Task set:
**A.** In the essay on housing permits, what did the median American home cost in 1980?
**B.** From the essay on housing permits, reproduce verbatim the passage that opens with the words containing "In 2025, the" and closes with "can own something.".

The American Dream Has a Permitting Problem. AI Can Fix It Today.
Both sides of the political spectrum can agree on this one. No new laws, no partisan fight — just technology applied directly to one of the most painful problems in American life. It's already working in the cities smart enough to try it.
Stephen Messer, Co-founder of Collective[i] and LinkShare (sold to Rakuten for $425M, 1996–2005). Entrepreneur of the Year. Board member, Spire Global (NYSE: SPIR). Building intelligence.com
I know a lot of people who are close to government leaders at every level. This post is for them as much as anyone. Because what I'm about to describe isn't a political argument. It's an outcome argument. And if there's one thing I've learned from thirty years of building companies that changed how industries operate, it's that outcomes are the only scorecard that matters.
In this series, I've written about how the top 5% of companies are pulling away from everyone else by applying AI to specific outcomes rather than just adopting AI as a feature. The same logic applies to government. Pick an outcome. Optimize for it. Measure it. The politicians who figure this out first will see constituents move toward them. The ones who don't will wonder why their town is losing population to the next county over.
Today the outcome is homeownership. And the lever is something that sounds bureaucratic until you understand the cost: the building permit.
The Dream That's Getting Further Away Every Year
In 1980, the median American home cost $64,600. The median household earned $17,710 a year. That's a ratio of 3.6 to 1: a home cost about three and a half years of income.
In 2025, the median home costs $416,900. The median household earns $83,150. That's a ratio of 5 to 1. And in the cities where most people actually want to live, it's much worse: New York is 9.8x, San Jose is 10.5x, Los Angeles is 12.5x.
Between 2019 and 2024 alone, home prices surged 31% while incomes grew 22%. Every year of that gap is another year a generation falls further behind on the most basic piece of the American promise: the idea that if you work hard, you can own something.
THE AFFORDABILITY GAP
There's a version of this argument that turns into a red vs. blue debate about regulation, density, zoning, rent control, and everything else that has made housing reform politically impossible for thirty years. I'm not going there today. I want to talk about one specific thing that raises the cost of every home built in America. Something that doesn't require changing a single law. Something that can be fixed with technology that exists right now.
The Permitting Problem: A Cost Nobody Talks About
Before you can build anything in America, you need permission. That's not unreasonable. Buildings should meet safety standards. Structures should be sound. Neighborhoods should have coherent planning. Nobody serious is arguing against that.
What people aren't talking about loudly enough is how long and expensive the permission process has become, and what that cost does to the price of every home that gets built.

Data shown:

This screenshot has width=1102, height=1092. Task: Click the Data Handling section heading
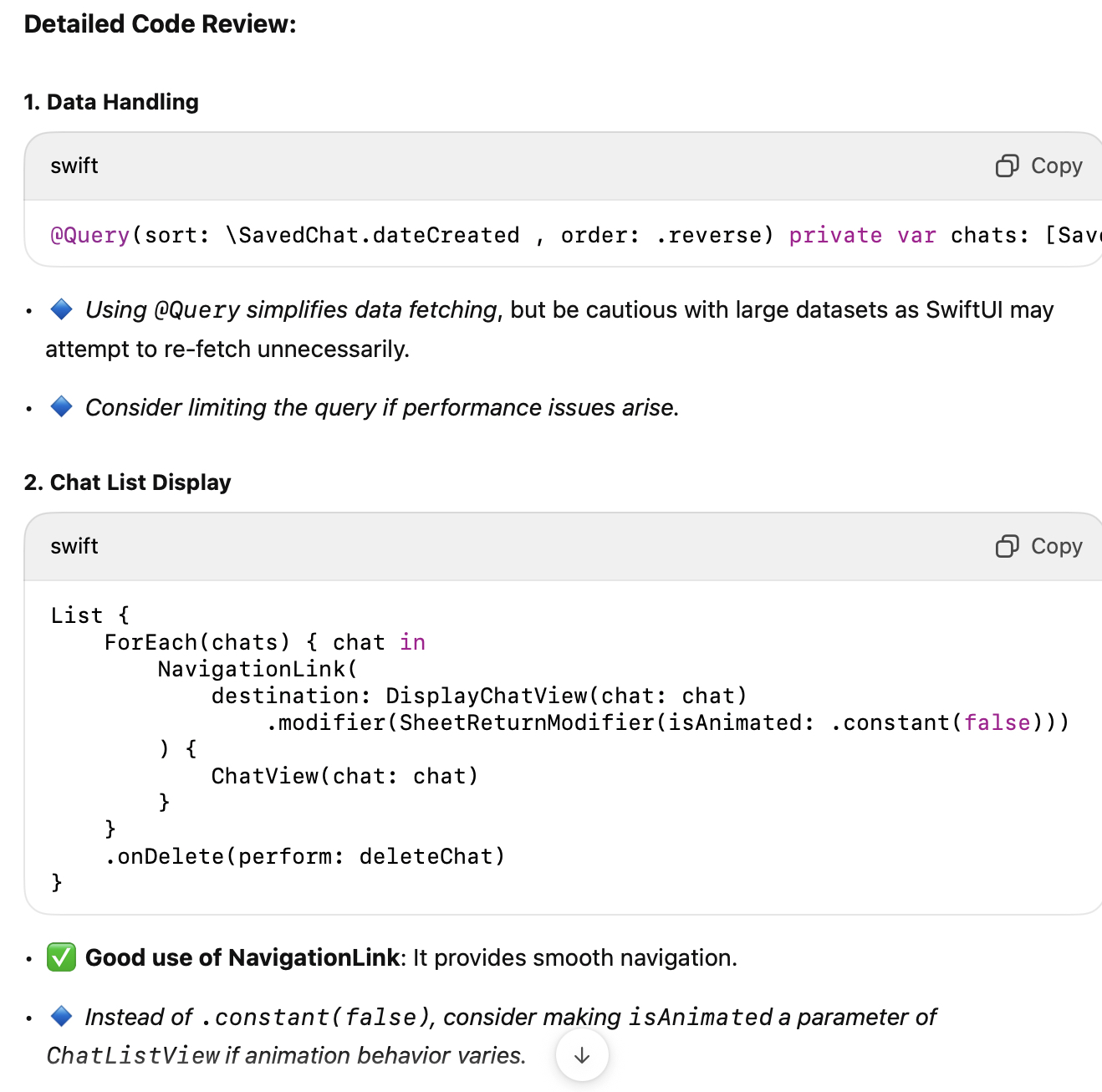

Completed exercise:
**A.** $64,600

**B.**
In 2025, the median home costs $416,900. The median household earns $83,150. That's a ratio of 5 to 1. And in the cities where most people actually want to live, it's much worse: New York is 9.8x, San Jose is 10.5x, Los Angeles is 12.5x.
Between 2019 and 2024 alone, home prices surged 31% while incomes grew 22%. Every year of that gap is another year a generation falls further behind on the most basic piece of the American promise: the idea that if you work hard, you can own something.